Prompt: Omitting every picture, copy the lines from the one that contains "1456x819 pixels." through the last line of the records below, exactly and with nothing added.

Supplied material:
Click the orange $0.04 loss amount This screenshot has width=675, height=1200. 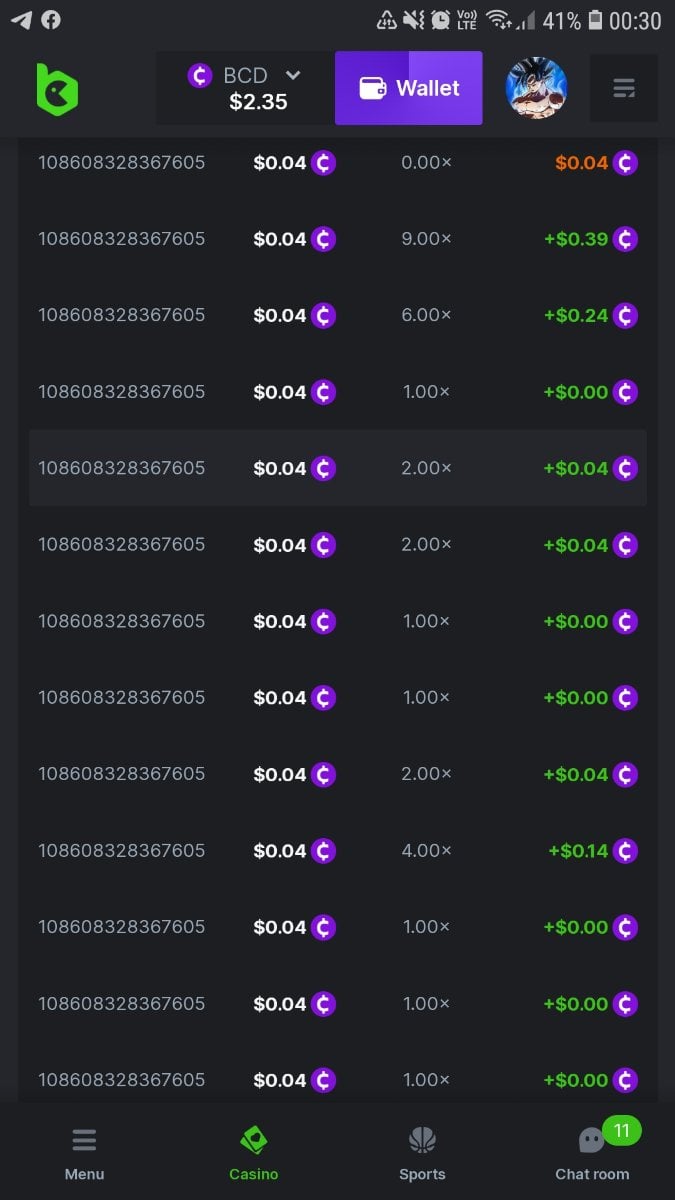[581, 162]
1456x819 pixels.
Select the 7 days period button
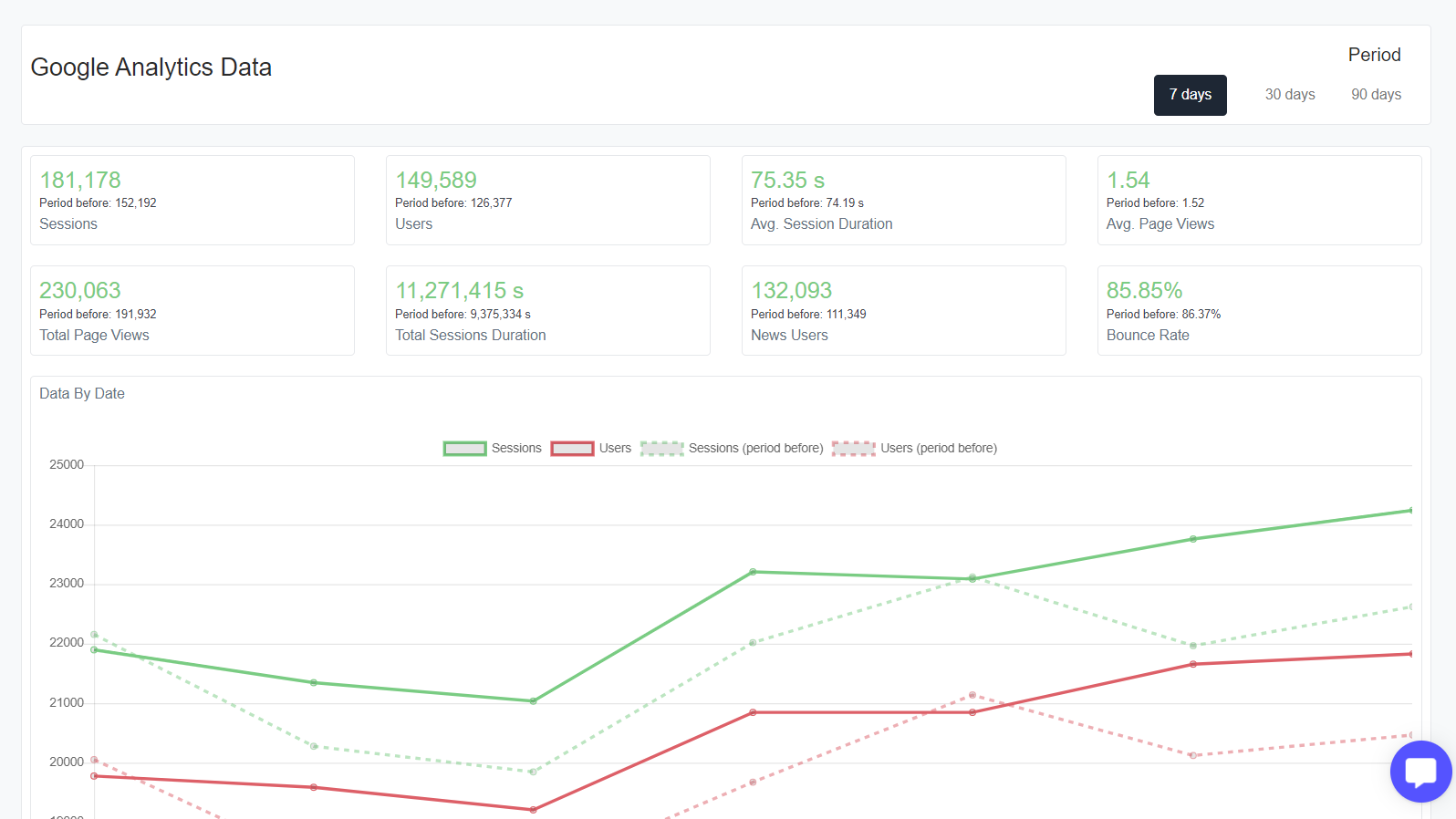tap(1190, 95)
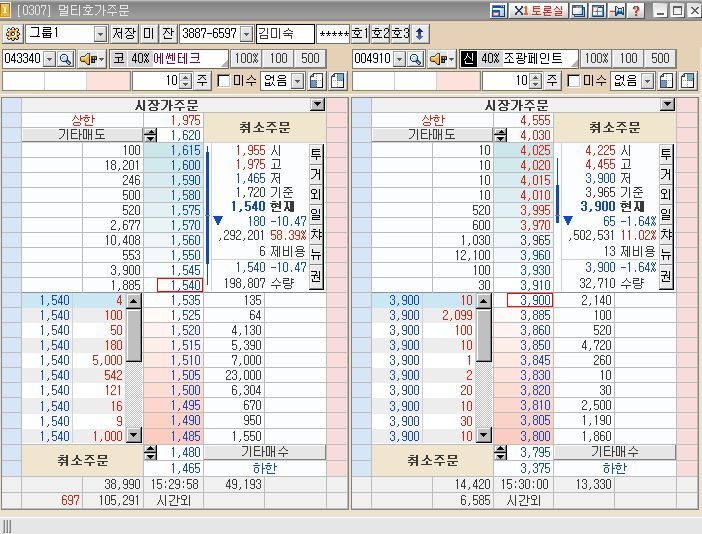Click the magnifier icon next to code 004910
The width and height of the screenshot is (702, 534).
[x=415, y=59]
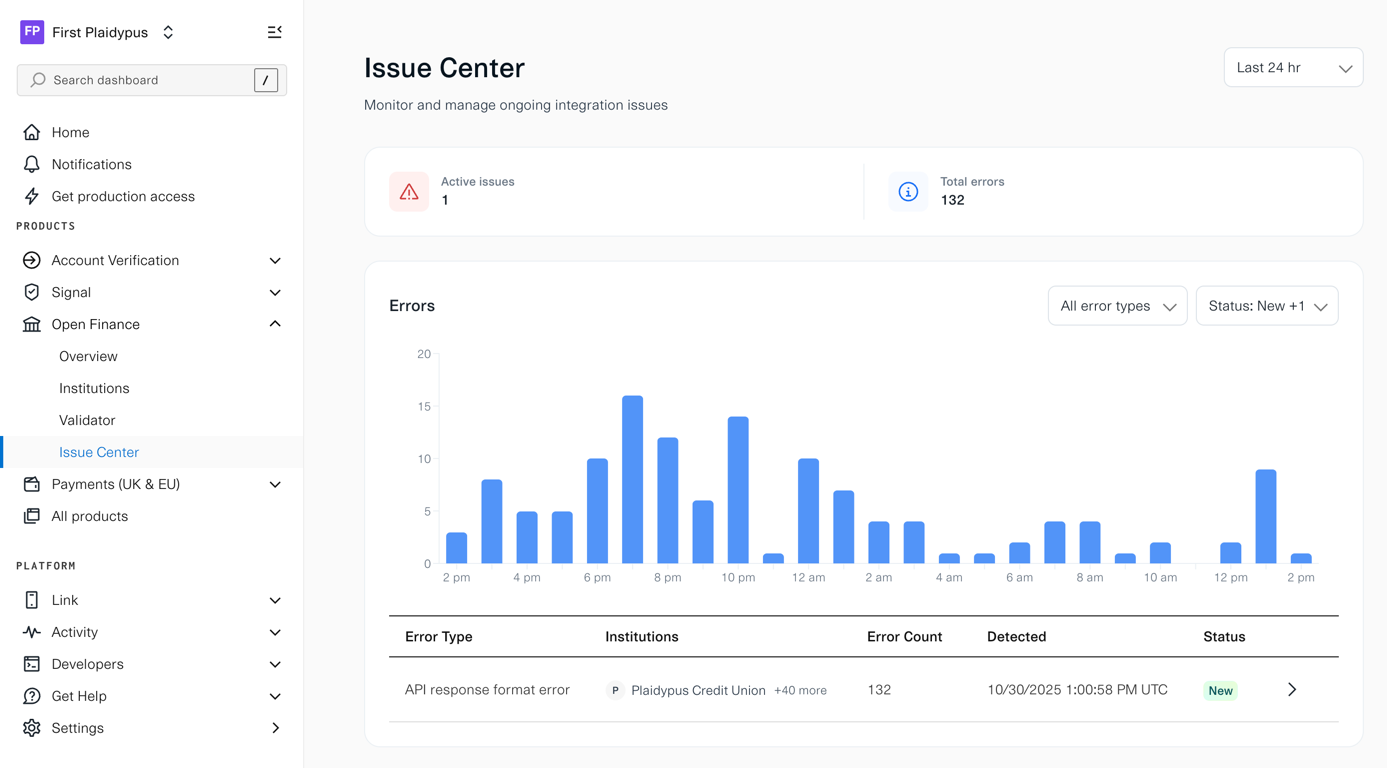Click the blue Total errors info icon
The width and height of the screenshot is (1387, 768).
(x=907, y=191)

Exercise solution:
1456x819 pixels.
Select the 7 days period button
tap(1190, 95)
Click the magnifier icon next to code 004910
The width and height of the screenshot is (702, 534).
[x=415, y=59]
Click the blue Total errors info icon
The width and height of the screenshot is (1387, 768).
(x=907, y=191)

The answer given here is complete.